RF100-VL

Roboflow100-VL

ImagesIntroduced 2025-03-20

RF100-VL is a multi-domain benchmark for object detection. The benchmark is designed to measure the extent to which model architectures can generalise to different domains, from medical imagery to defect detection to document feature identification. RF100-VL was introduced by researchers from Roboflow and Carnegie Mellon University in the paper "Roboflow100-VL: A Multi-Domain Object Detection Benchmark for Vision-Language Models".

Roboflow 100 Vision Language (RF100-VL) is the first benchmark to ask, “How well does your VLM understand the real world?” In pursuit of this question, RF100-VL introduces 100 open source datasets containing object detection bounding boxes and multimodal few shot instruction with visual examples and rich textual descriptions across novel image domains.

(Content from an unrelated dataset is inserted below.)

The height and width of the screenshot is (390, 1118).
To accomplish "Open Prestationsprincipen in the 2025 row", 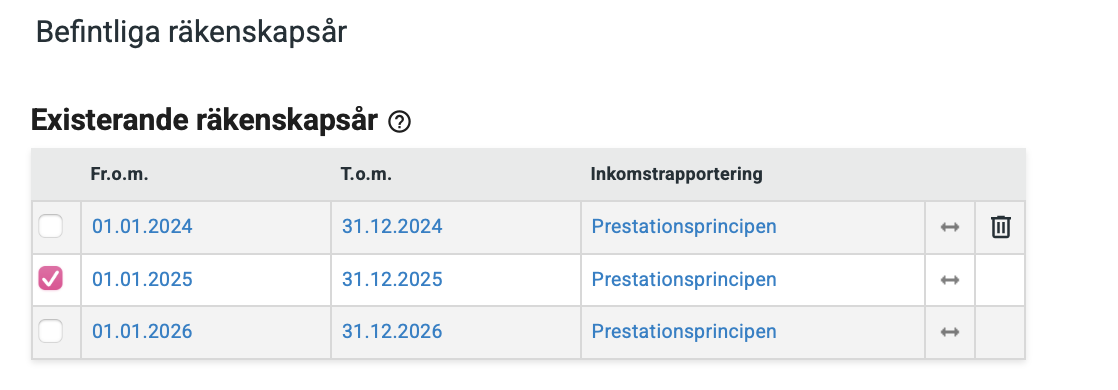I will click(x=684, y=279).
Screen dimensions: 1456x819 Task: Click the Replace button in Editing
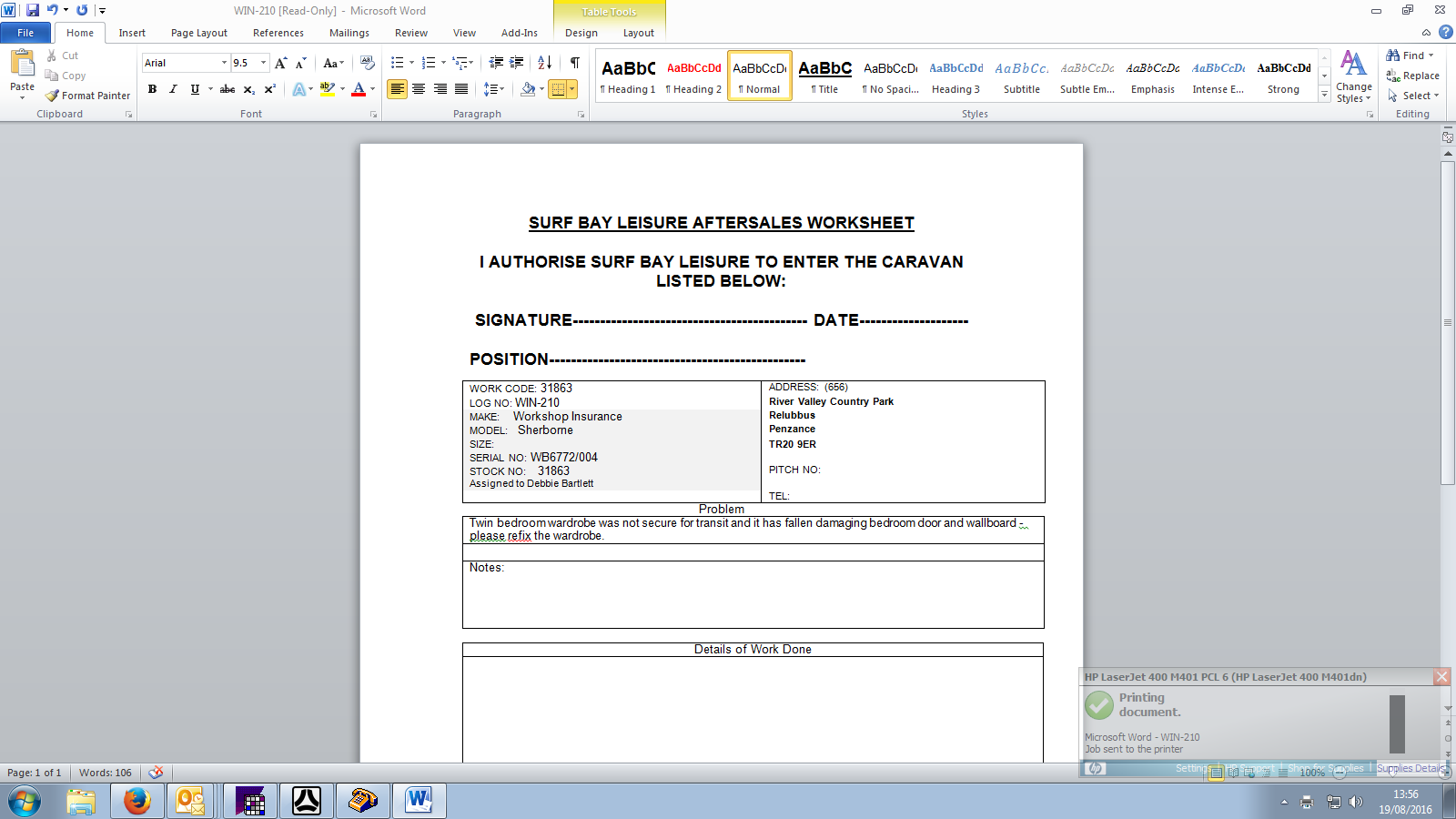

The dataset is comprised of 164,149 images and 1,355,491, annotations across seven domains, including aerial, biological, and industrial imagery. 1693 labeling hours were spent labeling, reviewing, and preparing the dataset.

RF100-VL is a curated sample from Roboflow Universe, a repository of over 500,000+ datasets that collectively demonstrate how computer vision is being leveraged in production problems today. Current state-of-the-art models trained on web-scale data like QwenVL2.5 and GroundingDINO achieve as low as 2% AP in some categories represented in RF100-VL.